◆ **DOCUMENT PASSAGE**
+++++

Archives for posts with tag: book review

The top 10 list of 2016’s most challenged books came out, and I immediately seized on it as a reading list. The first one I found at home was this graphic novel which I found delightful. I’m a big theatre geek. The scene when Callie steps into her favorite book reminds me of what graphic novels can accomplish in ways that ordinary ones can’t. I think Telgemeier captures the awkward adolescent dating scene and language quite well. As for the gay characters and the kiss, they are presented in a manner that aligns with the book.

As for those who object to it (and the other 7 books on the list that are challenged because of issues related to sex and gender), get the (*&$ over it. These are good books. These are stories that need to be told; in fact, they are long overdue. Children need them. Don’t be afraid. They aren’t contagious. Read them and learn. Or don’t. Just don’t get in anyone else’s way.

There is a lot to admire here. This novel reminds me of one long Robert Altman tracking shot. The whole book takes place over a very short period of time in a small, Western town. Warren is incredibly adept at giving weight to the small moments of the lives of regular people just trying to find their way through not only their present, but also their past and future  – all of this under the scrutiny of everyone knowing everyone else because of the size of the town. Warren gets inside the skin of a wide range of characters – teens, men, women – quite well. It’s definitely a slice-of-life story, so my instinct to try to draw something larger from it had to be stifled. I do know this. I look forward to finding her newer novel.

Warren’s site

The thing is, I like Saul Bellow. I od’d on him when I first encountered his work as a U of C student 25 or so years ago. I don’t want to re-read Henderson, the Rain King because I’ve turned one moment of that book into a profound experience in my life and I’m little worried that I don’t quite have the details right.

I am no slave to plot. I don’t need things to be linear. But as much as there’s a lot of great writing here, there’s no, well, story, certainly not enough of one to sustain 472 pages. A few things happen. Some of these things are less credible than others. Some things have happened in the past. But the book is mostly an excuse for Bellow to do some philosophical posturing by putting words in the mouth of Humboldt and Charlie (as well as a few others). These are not human beings; they are mouthpieces, male mouthpieces at that as Charlie, despite his age and appearance, spends a great deal of time with Renata, who comes off as quite the catch.

+++++

◆ **DATA LINES**
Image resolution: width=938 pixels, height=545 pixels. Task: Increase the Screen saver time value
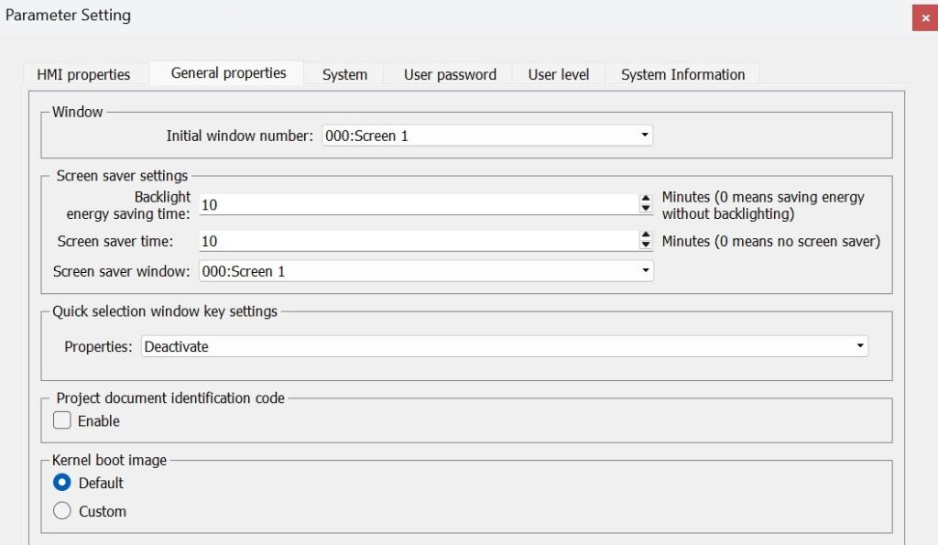click(646, 235)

+++++

◆ **YOUR TASKS**
1. Echo the book review post word for word, everything from "There is a lot" down to "her newer novel.".
2. Answer these about the book review post:
(a) Which year's top 10 list of most challenged books does the post mention?
(b) Where does Warren's novel take place?
(c) How many pages long is the Bellow book described as being?
3. Write the next part of the book review post, picking up right after its last sentence.

◆ **ANSWER LIST**
1.
There is a lot to admire here. This novel reminds me of one long Robert Altman tracking shot. The whole book takes place over a very short period of time in a small, Western town. Warren is incredibly adept at giving weight to the small moments of the lives of regular people just trying to find their way through not only their present, but also their past and future  – all of this under the scrutiny of everyone knowing everyone else because of the size of the town. Warren gets inside the skin of a wide range of characters – teens, men, women – quite well. It’s definitely a slice-of-life story, so my instinct to try to draw something larger from it had to be stifled. I do know this. I look forward to finding her newer novel.

2.
(a) 2016
(b) In a small, Western town
(c) 472 pages

3.
There are some human qualities to Charlie’s interactions with Humboldt’s wife as well as with his own brother. As a one-time Chicagoan, I enjoyed the look at the city, But again, there was not enough here to make this much more than one I had to push myself through for the sake of an upcoming book club meeting.

My code word for all classical music that’s too modern for me is Bartok. My baseline for all prose that seems just too arch and self-conscious to be honest is Sinclair Lewis. For a time, I couldn’t find my way into this novel. It seemed like both DeCapite and his protagonist were showing off. But once I began to read for longer stretches, I think I found the heart of the characters and understood how the language suited DeCapite’s purpose. Paul Christopher, that protagonist, is just a little bit awed by life as he tries to make his transition into adulthood. And he cloaks his uncertainties, as many of us do, behind a dramatic and perhaps, now that I think of it, romantic personae. I was satisfied enough by the end that I want to read another book of his. And apparently his son, Mike, is a pretty good writer too.

I was in a bookstore and was struck by a title – If On a Winter’s Night a Traveler – and I opened it. The first line is something like, “You are probably in a bookstore right now.” I laughed. Out loud. And I bought the book.

It was a revelation. It was my first experience with meta-fiction, long before I even had any idea what that term meant. I loved it.

I’ve since read a few other Calvino titles. He, like Saramago, takes a certain kind of concentration. Invisible Cities is another delight. Esoteric and layered, it is a series of reports from Marco Polo to Kublai Khan about cities Polo has encountered in his journeys through Khan’s empire. Maybe.

Or is it a kind of Arabian Nights tale, in which Polo is making up these reports to present to a ruler who fears the slow destruction of his empire, in a language of gestures and words so insufficient that the two men spend a great deal of time in silence. Maybe.

Or is it a criticism and / or a celebration of the dichotomous nature of cities, of which, like and despite words, we can only ever gain a temporary understanding?

I’m not sure; I’m glad it’s a book club choice. I’ll be eager to hear what others offer.

Teju Cole is, I think, as close to a Renaissance man as I know. The range of allusions in this large collection of short essays is staggering. Naturally, the range of topics is equally wide, focusing (pun intended) on photography. If you know his novel Open City, it will not surprise you to learn that the essays are lyrical, non-linear, observational and insightful. They are, in far too many cases, too short. I know that at least some were lifted from elsewhere. I wish that he’d chosen fewer to include and expanded those that made the cut. The pieces on photography were challenging for me since I don’t really speak that language, and he is only able to include a few of the images in the book itself. I enjoyed the sense of humor that sneaks into a few of these pieces, and I liked traveling with Cole to the places he visits. He is a master at using words to make pictures.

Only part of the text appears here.